# New Holland T4.75



## MScowman (May 18, 2011)

Anyone familiar with the T4.75 model? I'm in the market for a new tractor and would like some unbiased opinions on this tractor. I believe they are offering a good deal on this tractor how ever I just want to be sure.
Thanks


----------



## Vol (Jul 5, 2009)

Tractor looks nice, but only 64 pto horses......I would want more hp if I was buying a new tractor.....in haying I would never get less than a bare minimum of 80 pto hp. Just my thoughts.

Regards, Mike


----------



## somedevildawg (Jun 20, 2011)

You didn't mention what you were going to be using this tractor for?


----------



## rjmoses (Apr 4, 2010)

Vol said:


> Tractor looks nice, but only 64 pto horses......I would want more hp if I was buying a new tractor.....in haying I would never get less than a bare minimum of 80 pto hp. Just my thoughts.
> 
> Regards, Mike


I agree with Mike--80 PTO HP minimum if you're doing anything substantial.
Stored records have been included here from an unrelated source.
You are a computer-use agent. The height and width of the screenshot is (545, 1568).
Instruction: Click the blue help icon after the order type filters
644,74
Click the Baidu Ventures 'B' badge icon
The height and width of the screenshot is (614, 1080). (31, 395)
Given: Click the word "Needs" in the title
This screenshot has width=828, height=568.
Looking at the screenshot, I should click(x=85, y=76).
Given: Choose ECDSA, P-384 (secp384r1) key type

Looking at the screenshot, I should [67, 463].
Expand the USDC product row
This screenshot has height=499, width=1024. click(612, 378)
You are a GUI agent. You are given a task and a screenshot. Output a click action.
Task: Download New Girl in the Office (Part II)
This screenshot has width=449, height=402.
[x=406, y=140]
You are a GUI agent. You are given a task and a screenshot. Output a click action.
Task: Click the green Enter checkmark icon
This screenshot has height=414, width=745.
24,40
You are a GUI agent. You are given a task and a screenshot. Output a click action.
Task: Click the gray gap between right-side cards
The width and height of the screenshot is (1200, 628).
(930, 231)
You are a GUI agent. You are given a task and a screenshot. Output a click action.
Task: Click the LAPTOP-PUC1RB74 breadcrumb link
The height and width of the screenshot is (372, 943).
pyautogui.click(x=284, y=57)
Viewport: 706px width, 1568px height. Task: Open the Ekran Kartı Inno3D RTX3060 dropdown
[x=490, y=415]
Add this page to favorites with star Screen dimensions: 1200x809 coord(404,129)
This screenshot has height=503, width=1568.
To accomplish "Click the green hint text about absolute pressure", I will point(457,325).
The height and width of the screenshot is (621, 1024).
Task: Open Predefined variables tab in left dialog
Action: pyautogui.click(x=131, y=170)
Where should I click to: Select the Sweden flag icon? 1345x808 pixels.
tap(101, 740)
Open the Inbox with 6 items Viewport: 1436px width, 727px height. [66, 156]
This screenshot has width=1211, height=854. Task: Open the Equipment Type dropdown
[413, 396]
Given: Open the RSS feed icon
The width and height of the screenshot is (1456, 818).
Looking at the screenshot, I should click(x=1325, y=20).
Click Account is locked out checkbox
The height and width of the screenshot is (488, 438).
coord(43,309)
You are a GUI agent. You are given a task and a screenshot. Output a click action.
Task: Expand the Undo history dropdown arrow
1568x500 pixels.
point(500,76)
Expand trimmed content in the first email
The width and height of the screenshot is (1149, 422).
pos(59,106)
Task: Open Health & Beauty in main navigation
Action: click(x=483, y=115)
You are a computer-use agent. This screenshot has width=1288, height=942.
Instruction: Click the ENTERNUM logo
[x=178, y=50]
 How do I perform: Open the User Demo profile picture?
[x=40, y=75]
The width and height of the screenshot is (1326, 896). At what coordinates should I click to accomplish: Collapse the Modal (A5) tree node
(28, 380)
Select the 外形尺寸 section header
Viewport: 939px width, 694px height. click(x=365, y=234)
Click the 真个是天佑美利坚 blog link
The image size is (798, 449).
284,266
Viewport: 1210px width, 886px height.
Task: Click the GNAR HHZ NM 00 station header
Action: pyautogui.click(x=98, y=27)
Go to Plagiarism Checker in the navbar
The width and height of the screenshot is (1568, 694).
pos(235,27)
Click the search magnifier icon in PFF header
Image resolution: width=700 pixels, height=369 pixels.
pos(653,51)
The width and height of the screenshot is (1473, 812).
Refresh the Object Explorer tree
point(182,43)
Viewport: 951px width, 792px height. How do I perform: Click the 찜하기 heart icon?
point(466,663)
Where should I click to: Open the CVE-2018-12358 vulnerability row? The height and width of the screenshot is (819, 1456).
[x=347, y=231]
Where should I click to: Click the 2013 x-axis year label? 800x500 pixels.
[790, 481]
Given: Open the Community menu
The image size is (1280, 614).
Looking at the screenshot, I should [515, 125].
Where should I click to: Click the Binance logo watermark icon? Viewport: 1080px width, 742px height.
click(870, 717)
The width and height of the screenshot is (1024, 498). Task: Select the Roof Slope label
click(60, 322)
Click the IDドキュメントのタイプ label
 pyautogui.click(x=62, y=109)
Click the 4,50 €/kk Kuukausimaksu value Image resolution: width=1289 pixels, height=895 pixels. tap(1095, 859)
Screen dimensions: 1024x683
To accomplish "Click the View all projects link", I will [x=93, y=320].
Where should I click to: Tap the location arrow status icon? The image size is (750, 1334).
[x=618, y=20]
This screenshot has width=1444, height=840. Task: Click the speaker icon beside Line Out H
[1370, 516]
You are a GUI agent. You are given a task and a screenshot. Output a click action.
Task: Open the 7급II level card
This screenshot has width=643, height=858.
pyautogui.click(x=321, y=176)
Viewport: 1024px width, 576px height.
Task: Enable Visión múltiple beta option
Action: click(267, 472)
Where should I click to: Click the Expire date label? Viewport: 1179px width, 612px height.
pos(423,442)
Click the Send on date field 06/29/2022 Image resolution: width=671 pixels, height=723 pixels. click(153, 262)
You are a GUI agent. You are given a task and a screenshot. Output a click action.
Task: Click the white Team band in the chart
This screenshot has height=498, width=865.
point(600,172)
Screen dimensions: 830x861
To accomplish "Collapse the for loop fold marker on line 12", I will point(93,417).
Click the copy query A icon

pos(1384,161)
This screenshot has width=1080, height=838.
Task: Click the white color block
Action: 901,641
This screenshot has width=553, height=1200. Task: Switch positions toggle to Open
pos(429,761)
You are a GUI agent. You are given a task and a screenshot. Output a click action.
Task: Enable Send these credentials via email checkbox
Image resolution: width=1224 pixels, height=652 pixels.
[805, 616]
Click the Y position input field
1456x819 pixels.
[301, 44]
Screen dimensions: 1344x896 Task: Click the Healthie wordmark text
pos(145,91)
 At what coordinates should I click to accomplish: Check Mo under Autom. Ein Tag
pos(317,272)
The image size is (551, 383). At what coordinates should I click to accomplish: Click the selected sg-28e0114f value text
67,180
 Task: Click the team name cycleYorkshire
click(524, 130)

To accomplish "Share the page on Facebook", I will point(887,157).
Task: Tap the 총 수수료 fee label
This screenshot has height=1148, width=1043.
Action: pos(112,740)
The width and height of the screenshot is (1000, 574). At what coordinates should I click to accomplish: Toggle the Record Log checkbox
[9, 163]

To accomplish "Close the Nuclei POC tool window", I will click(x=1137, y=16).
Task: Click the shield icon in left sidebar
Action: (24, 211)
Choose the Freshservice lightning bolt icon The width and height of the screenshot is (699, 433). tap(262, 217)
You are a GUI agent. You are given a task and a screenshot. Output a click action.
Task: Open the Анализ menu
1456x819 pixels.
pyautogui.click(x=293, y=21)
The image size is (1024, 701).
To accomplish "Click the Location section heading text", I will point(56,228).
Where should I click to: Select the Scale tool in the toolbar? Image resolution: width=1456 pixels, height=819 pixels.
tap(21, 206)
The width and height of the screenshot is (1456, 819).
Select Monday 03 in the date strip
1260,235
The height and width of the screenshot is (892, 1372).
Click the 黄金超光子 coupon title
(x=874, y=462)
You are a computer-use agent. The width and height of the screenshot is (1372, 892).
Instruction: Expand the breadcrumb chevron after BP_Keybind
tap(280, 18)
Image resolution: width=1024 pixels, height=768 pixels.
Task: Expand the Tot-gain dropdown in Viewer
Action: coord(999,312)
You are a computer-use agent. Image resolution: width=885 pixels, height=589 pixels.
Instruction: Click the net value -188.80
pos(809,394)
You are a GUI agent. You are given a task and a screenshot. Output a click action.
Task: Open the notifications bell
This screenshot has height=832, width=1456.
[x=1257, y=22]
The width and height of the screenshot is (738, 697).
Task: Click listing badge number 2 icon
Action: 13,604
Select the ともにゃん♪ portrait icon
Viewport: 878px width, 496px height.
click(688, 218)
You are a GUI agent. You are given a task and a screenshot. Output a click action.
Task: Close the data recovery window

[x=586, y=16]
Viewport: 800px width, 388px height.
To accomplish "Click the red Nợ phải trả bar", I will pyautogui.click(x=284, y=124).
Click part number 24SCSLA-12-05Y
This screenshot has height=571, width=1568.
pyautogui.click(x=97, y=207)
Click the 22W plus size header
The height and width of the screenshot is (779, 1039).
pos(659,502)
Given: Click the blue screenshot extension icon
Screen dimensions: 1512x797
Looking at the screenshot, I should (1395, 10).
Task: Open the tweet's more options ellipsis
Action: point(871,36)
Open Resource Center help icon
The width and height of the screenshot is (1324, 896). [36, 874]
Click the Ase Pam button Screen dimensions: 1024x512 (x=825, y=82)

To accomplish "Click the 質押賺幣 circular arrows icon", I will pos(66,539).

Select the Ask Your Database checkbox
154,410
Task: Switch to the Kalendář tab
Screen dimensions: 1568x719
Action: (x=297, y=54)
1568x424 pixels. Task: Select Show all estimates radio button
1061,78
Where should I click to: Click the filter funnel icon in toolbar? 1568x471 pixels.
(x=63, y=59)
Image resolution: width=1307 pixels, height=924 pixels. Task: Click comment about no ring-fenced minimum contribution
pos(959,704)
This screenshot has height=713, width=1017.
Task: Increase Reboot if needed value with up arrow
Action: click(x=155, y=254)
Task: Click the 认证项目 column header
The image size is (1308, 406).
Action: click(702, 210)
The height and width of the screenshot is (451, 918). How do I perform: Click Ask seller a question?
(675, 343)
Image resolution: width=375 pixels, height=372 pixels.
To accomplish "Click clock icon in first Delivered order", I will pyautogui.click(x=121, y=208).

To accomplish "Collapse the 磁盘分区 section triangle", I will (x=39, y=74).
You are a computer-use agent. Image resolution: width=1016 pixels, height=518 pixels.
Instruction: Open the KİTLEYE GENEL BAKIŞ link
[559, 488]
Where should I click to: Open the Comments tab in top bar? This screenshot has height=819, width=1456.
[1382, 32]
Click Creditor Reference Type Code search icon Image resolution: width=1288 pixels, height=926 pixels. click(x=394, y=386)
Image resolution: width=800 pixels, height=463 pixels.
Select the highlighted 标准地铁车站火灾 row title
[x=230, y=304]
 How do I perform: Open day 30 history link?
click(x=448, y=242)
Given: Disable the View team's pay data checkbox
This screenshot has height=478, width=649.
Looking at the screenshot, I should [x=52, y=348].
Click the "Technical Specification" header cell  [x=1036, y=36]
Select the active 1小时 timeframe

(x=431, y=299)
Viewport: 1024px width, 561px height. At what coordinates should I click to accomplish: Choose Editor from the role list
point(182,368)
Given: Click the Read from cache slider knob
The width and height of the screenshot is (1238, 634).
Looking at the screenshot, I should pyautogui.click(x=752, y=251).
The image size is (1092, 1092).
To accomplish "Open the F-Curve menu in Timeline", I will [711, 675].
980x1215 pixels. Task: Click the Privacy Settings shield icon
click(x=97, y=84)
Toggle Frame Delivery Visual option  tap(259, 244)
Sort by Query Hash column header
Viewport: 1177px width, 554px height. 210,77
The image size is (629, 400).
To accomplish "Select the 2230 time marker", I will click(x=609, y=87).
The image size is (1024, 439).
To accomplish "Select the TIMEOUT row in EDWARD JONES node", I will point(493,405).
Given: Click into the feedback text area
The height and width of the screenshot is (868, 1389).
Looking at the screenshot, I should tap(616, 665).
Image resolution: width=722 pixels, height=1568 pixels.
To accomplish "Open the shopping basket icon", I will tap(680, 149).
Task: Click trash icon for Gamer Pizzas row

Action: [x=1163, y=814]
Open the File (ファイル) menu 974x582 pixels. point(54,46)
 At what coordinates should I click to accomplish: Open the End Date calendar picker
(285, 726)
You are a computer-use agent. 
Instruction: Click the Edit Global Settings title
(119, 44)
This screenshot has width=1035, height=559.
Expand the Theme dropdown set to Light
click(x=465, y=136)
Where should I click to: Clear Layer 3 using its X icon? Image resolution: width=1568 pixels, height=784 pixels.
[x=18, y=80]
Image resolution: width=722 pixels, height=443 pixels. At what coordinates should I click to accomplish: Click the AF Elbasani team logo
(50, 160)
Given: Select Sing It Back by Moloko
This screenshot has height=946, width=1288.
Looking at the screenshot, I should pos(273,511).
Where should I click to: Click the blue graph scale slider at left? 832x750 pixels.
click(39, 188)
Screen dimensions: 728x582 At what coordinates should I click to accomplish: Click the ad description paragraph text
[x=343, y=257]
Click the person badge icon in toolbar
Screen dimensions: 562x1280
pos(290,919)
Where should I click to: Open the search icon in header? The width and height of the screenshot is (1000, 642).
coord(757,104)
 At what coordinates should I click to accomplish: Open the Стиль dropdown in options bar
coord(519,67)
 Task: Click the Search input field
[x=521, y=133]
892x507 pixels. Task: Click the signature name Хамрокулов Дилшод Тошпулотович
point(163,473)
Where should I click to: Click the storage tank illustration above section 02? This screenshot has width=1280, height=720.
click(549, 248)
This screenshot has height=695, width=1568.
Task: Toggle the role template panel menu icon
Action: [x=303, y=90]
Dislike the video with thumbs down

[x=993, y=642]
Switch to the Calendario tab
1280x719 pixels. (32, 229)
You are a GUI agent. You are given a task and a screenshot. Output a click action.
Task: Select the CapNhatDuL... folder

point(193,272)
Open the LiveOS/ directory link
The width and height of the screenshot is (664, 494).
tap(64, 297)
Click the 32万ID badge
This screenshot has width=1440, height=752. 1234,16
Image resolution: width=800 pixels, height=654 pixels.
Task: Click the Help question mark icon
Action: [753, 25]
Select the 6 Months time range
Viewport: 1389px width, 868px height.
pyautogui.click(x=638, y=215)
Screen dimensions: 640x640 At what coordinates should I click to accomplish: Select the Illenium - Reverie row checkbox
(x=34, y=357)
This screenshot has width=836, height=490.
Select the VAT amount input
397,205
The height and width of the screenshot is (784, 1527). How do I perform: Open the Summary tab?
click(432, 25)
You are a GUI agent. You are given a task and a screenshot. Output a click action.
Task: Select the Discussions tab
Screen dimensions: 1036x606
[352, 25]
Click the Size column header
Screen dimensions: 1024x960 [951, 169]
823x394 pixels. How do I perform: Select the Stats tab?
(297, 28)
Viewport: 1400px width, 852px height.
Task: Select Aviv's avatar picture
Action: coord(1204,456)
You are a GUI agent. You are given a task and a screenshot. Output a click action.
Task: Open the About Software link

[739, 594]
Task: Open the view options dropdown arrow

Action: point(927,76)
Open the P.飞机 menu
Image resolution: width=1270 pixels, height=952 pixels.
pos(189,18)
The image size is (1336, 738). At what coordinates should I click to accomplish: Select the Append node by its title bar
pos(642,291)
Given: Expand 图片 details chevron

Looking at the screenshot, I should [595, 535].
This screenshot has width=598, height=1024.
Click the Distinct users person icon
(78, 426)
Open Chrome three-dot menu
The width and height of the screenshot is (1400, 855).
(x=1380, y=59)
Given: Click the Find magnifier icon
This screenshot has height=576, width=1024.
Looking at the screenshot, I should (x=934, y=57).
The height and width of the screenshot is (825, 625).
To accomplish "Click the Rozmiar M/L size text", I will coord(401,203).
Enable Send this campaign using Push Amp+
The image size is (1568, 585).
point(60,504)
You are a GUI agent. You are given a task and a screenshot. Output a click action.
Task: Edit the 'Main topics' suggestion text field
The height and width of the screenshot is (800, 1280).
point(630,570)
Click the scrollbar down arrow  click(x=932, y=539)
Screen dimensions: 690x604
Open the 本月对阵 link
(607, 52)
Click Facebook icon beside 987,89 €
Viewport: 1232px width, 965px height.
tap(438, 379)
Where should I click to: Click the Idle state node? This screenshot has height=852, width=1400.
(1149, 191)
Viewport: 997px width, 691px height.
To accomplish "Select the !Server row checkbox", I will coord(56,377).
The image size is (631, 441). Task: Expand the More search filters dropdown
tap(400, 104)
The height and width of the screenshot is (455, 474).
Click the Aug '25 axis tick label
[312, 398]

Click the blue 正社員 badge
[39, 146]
NH tractors are pretty good. I have a TS135A and just bought a used TS110 last week.

I really like their semi-powershift transmission and the feel of the clutch. Makes a 10 hour day in the tractor seat tolerable.

MY NH dealer told me last week that many of his customers have been holding off or buying older equipment because they don;t want to have to mess with DEF. I don't know anything about DEF (yet) and haven't paid attention to what it's all about.

Ralph


----------



## hog987 (Apr 5, 2011)

I have the new holland workmaster 75 which is a bit more bare bones the this t4 75. You dont always need more power like everyone says. I have ran my discbine and round balers just fine with my tractor, making both 5x6 bales and 4x5 bales. Put up a bit more than 1200 ton of hay with just this tractor. To me the T4 75 has a bigger fuel tank, shuttle shift and you sit up a bit higher than my workmaster all things that would be nice to have. It is not always how much power you have but what you do with it and how you are as an operator. Most farmers in my area think you cant do anything around here with anything less than 100 pto hp. If you dont need the bigger tractor than all you are doing is burning more fuel and diesel is not cheap.


----------



## MScowman (May 18, 2011)

Thanks for the reply's, sorry for not saying what I'm using it for. I'll be cutting hay with it using a kuhn GMD 600 and baling hay using a JD 458 standard. 
Thanks again,
Bo


----------



## ANewman (Sep 20, 2012)

I have pulled a JD458 with my case JX75 which is 62 PTO hp. It WILL do it but not very fast. Plus it seems like its in a constant strain. About 4-4.5 mph is tops in medium thickness hay. Ive also pulled the same baler with a 95 PTO hp Deere, in the same conditions it will pull it at 7-8 mph, and doesn't seem too strained.

From now on I'll err on the side of more hp


----------